§ **Source material**:
------------------------

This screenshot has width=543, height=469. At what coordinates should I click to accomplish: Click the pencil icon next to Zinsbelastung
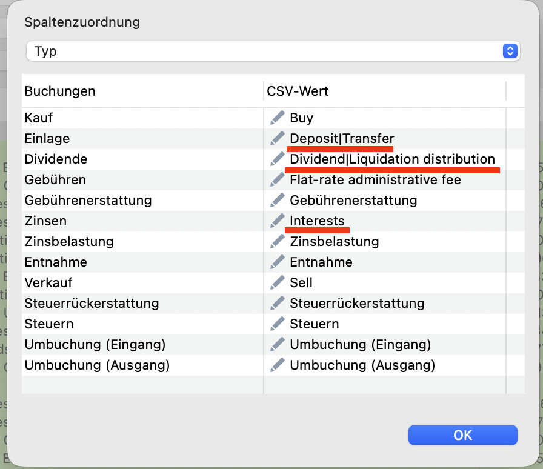(278, 241)
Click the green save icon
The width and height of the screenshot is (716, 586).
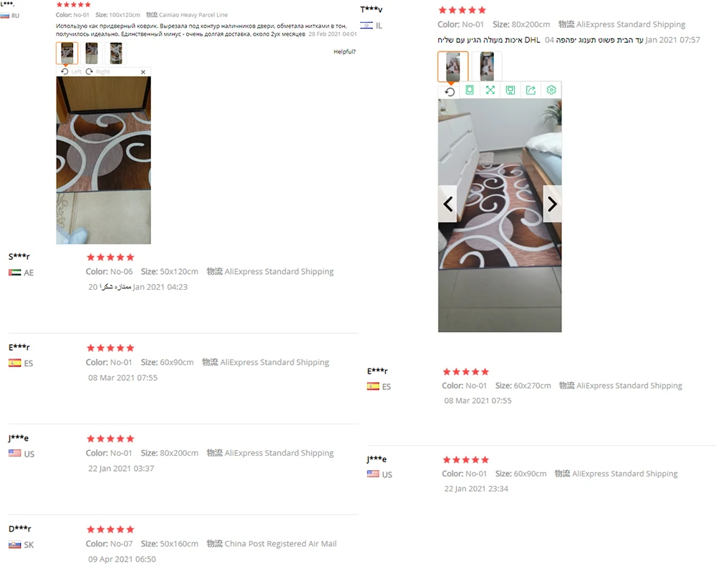(x=510, y=90)
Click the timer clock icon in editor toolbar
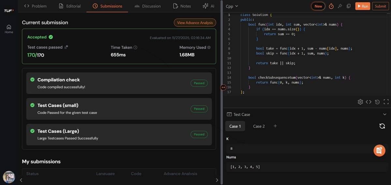 331,6
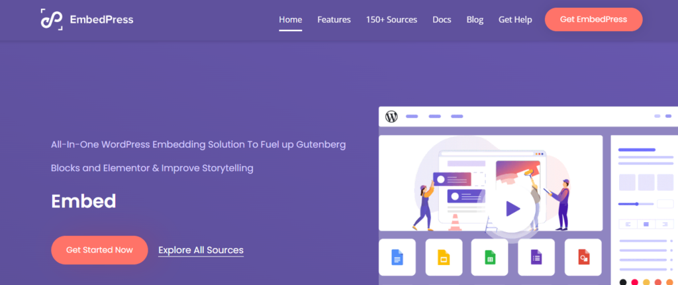Click the Get Started Now button
The image size is (678, 285).
pos(99,250)
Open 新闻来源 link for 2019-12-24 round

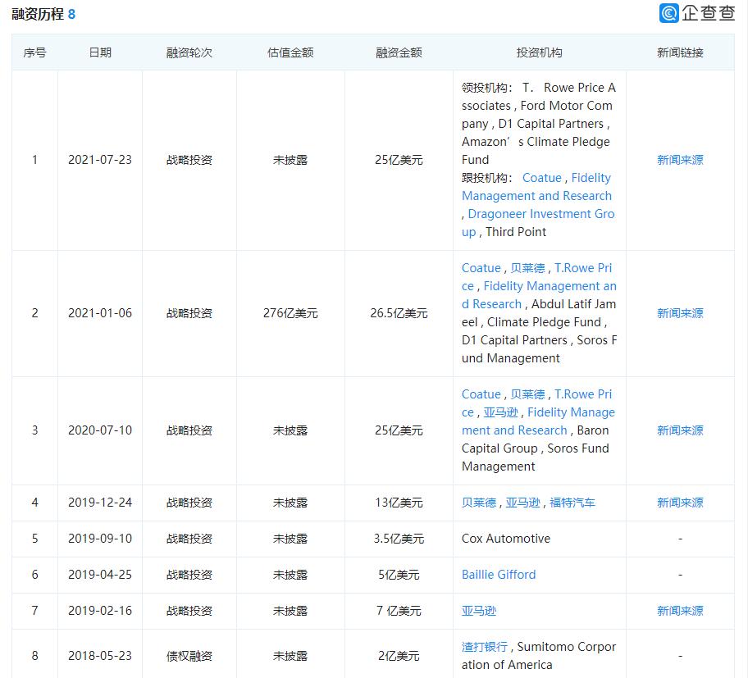pos(680,503)
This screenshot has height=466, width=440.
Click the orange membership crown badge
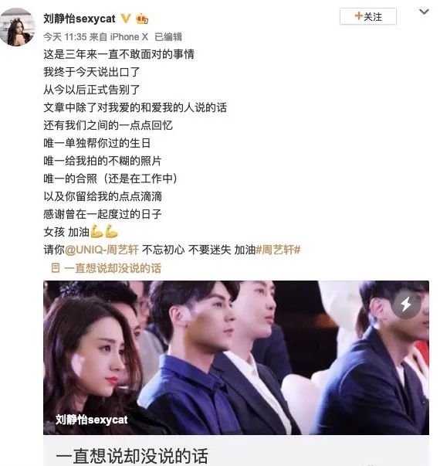(142, 19)
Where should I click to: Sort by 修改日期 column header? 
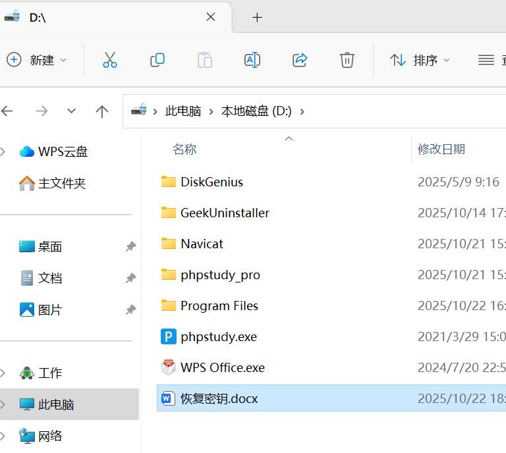441,149
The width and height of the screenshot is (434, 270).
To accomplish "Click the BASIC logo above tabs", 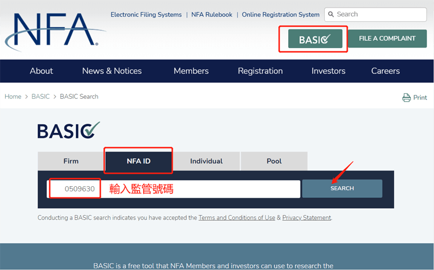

------------------------

§ **Exercise brief**: Would you repeat the listing above exactly, minus the images?

§ **Solved problem**:
This screenshot has width=543, height=469. At what coordinates should I click to accomplish: Click the pencil icon next to Zinsbelastung
(278, 241)
Click the green save icon
The width and height of the screenshot is (716, 586).
(x=510, y=90)
Click the timer clock icon in editor toolbar
 331,6
Click the Get Started Now button
The image size is (678, 285).
pos(99,250)
Open 新闻来源 link for 2019-12-24 round

pos(680,503)
This screenshot has height=466, width=440.
Click the orange membership crown badge
(142, 19)
Where should I click to: Sort by 修改日期 column header? 
441,149
The width and height of the screenshot is (434, 270).
To accomplish "Click the BASIC logo above tabs", 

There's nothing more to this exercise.